Re: [PATCH net 0/4] bridge: Fix problems around the PVID

From: Toshiaki Makita <hidden>
Date: 2013-10-11 07:34:35

On Wed, 2013-10-09 at 11:01 -0400, Vlad Yasevich wrote:

On 10/01/2013 07:56 AM, Toshiaki Makita wrote:

quoted

On Mon, 2013-09-30 at 12:01 -0400, Vlad Yasevich wrote:

quoted

On 09/30/2013 07:46 AM, Toshiaki Makita wrote:

quoted

On Fri, 2013-09-27 at 14:10 -0400, Vlad Yasevich wrote:

quoted

On 09/27/2013 01:11 PM, Toshiaki Makita wrote:

quoted

On Thu, 2013-09-26 at 10:22 -0400, Vlad Yasevich wrote:

quoted

On 09/26/2013 06:38 AM, Toshiaki Makita wrote:

quoted

On Tue, 2013-09-24 at 13:55 -0400, Vlad Yasevich wrote:

quoted

On 09/24/2013 01:30 PM, Toshiaki Makita wrote:

quoted

On Tue, 2013-09-24 at 09:35 -0400, Vlad Yasevich wrote:

quoted

On 09/24/2013 07:45 AM, Toshiaki Makita wrote:

quoted

On Mon, 2013-09-23 at 10:41 -0400, Vlad Yasevich
wrote:

quoted

On 09/17/2013 04:12 AM, Toshiaki Makita wrote:

quoted

On Mon, 2013-09-16 at 13:49 -0400, Vlad Yasevich
wrote:

quoted

On 09/13/2013 08:06 AM, Toshiaki Makita wrote:

quoted

On Thu, 2013-09-12 at 16:00 -0400, David
Miller wrote:

quoted

From: Toshiaki Makita
[off-list ref] Date: Tue,
10 Sep 2013 19:27:54 +0900

quoted

There seem to be some undesirable
behaviors related with PVID. 1. It has no
effect assigning PVID to a port. PVID
cannot be applied to any frame regardless
of whether we set it or not. 2. FDB
entries learned via frames applied PVID
are registered with VID 0 rather than VID
value of PVID. 3. We can set 0 or 4095 as
a PVID that are not allowed in IEEE
802.1Q. This leads interoperational
problems such as sending frames with VID
4095, which is not allowed in IEEE
802.1Q, and treating frames with VID 0 as
they belong to VLAN 0, which is expected
to be handled as they have no VID
according to IEEE 802.1Q.

Note: 2nd and 3rd problems are potential
and not exposed unless 1st problem is
fixed, because we cannot activate PVID
due to it.

Please work out the issues in patch #2 with
Vlad and resubmit this series.

Thank you.

I'm hovering between whether we should fix
the issue by changing vlan 0 interface
behavior in 8021q module or enabling a bridge
port to sending priority-tagged frames, or
another better way.

If you could comment it, I'd appreciate it
:)


BTW, I think what is discussed in patch #2 is
another problem about handling priority-tags,
and it exists without this patch set
applied. It looks like that we should prepare
another patch set than this to fix that
problem.

Should I include patches that fix the
priority-tags problem in this patch set and
resubmit them all together?

I am thinking that we might need to do it in
bridge and it looks like the simplest way to do
it is to have default priority regeneration
table (table 6-5 from 802.1Q doc).

That way I think we would conform to the spec.

-vlad

Unfortunately I don't think the default priority
regeneration table resolves the problem because
IEEE 802.1Q says that a VLAN-aware bridge can
transmit untagged or VLAN-tagged frames only (the
end of section 7.5 and 8.1.7).

No mechanism to send priority-tagged frames is
found as far as I can see the standard. I think
the regenerated priority is used for outgoing
PCP field only if egress policy is not untagged
(i.e. transmitting as VLAN-tagged), and unused if
untagged (Section 6.9.2 3rd/4th Paragraph).

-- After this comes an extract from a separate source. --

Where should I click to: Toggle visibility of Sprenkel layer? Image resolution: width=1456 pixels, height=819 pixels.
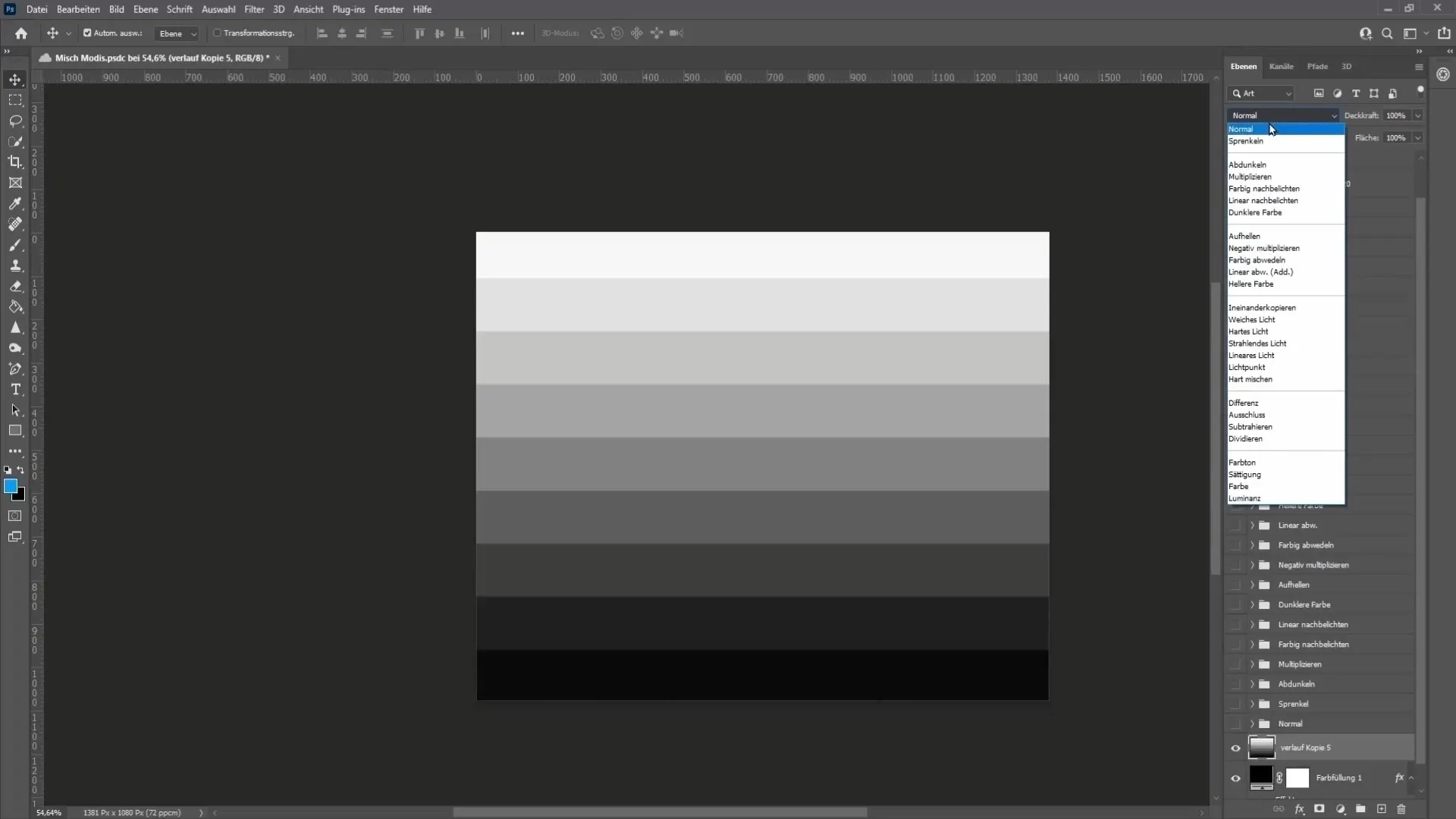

If we want to transmit priority-tagged frames
from a bridge port, I think we need to implement
a new (optional) feature that is above the
standard, as I stated previously.

How do you feel about adding a per-port policy
that enables a bridge to send priority-tagged
frames instead of untagged frames when egress
policy for the port is untagged? With this
change, we can transmit frames for a given vlan
as either all untagged, all priority-tagged or
all VLAN-tagged.

That would work.  What I am thinking is that we do
it by special casing the vid 0 egress policy
specification.  Let it be untagged by default and
if it is tagged, then we preserve the priority
field and forward it on.

This keeps the API stable and doesn't require
user/admin from knowing exactly what happens.
Default operation conforms to the spec and allows
simple change to make it backward-compatible.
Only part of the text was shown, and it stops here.